Gastroesophageal Reflux (GERD)

By The Manual's Editorial Staff,

What is gastroesophageal reflux disease (GERD)?

GERD (acid reflux) is a disease caused by your stomach contents and stomach acid flowing back up your esophagus. Your esophagus is the tube that connects your throat to your stomach. Reflux means flowing backwards. Acid reflux is a problem because stomach acid can damage your esophagus.

  • GERD is a common disorder

  • The most common symptom is heartburn, a burning pain in your chest

  • GERD can permanently damage the inside lining of your esophagus

  • GERD can also affect your voice box, windpipe, and lungs

  • Treatment relieves symptoms in most people

What causes GERD?

A ring of muscle keeps the end of your esophagus closed.
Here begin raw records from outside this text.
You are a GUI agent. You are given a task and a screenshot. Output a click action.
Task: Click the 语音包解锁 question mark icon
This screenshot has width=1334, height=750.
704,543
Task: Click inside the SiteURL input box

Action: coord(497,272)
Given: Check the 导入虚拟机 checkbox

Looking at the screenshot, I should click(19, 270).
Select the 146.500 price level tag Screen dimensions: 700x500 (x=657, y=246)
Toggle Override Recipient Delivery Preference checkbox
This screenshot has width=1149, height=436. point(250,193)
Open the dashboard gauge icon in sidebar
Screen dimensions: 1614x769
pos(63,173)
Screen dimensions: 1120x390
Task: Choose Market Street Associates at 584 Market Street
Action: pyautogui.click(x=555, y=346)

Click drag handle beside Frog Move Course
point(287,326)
GERD happens when that muscle doesn't work properly. When the muscle is weak, or if there is too much pressure in your stomach, your stomach contents can flow back up into your esophagus.

GERD is not usually caused by having too much acid in your stomach. The problem is the acid backing up into the esophagus. The esophagus doesn't have a lining like the stomach to protect it from the acid.

What are the risk factors for GERD?

You’re more likely to have GERD if you:

  • Gain a lot of weight

  • Drink alcohol, carbonated drinks, or caffeine

  • Smoke

  • Take certain drugs

Whatever risk factors you have, you're more likely to have GERD symptoms when you lie down.

What are the symptoms of GERD?

  • Burning pain or discomfort in the middle of your chest (called heartburn), usually after a meal

  • Bitter taste in your mouth

  • Sore throat, hoarse voice, cough, or a feeling that there’s a lump in your throat

  • Chest pain that's often worse when you take a deep breath or cough

Your symptoms may feel worse if you lie down too soon after eating.

What are the complications of GERD?

Over time, acid reflux can hurt your esophagus and cause:

  • Long-term inflammation (esophagitis)

  • Ulcers (open sores)

  • Narrowing of your esophagus (esophageal stricture)

  • Abnormal cells in your esophagus that may become cancer (see Esophageal Cancer)

GERD can also affect your voice box, windpipe, and lungs.

How can doctors tell if I have GERD?

  • Usually, doctors can tell based on your symptoms, and you won't need any tests

  • They may need to look down your esophagus with a flexible tube (endoscopy)

  • Rarely, doctors will need to measure the amount of acid in your esophagus using a thin, flexible tube with a sensor at the end (esophageal pH test)

  • Sometimes, doctors may test the muscle at the end of your esophagus to see if it's working (manometry)

How do doctors treat GERD?

Doctors may recommend the following steps:

  • Don't eat foods that make GERD worse, such as chocolate, tomato sauce, fatty or deep-fried foods, and salad dressings made with vinegar

  • Don't drink alcohol, coffee, and acidic drinks, such as colas and orange juice

  • Avoid eating for 2 to 3 hours before going to bed

  • Don't smoke

  • Raise the head of your bed about 6 inches

  • Lose weight if you're overweight

If these steps don't help, you may need medicines that decrease the acid in your stomach.

  • Medicines that decrease stomach acid are proton pump inhibitors and H2-receptor blockers

  • You will take the medicine for 4 to 12 weeks or longer so your esophagus has time to heal

Doctors may recommend surgery if medicines aren’t helping. The surgery is called fundoplication. The surgeon wraps part of your stomach around the bottom of your esophagus, which stops stomach contents from flowing back up.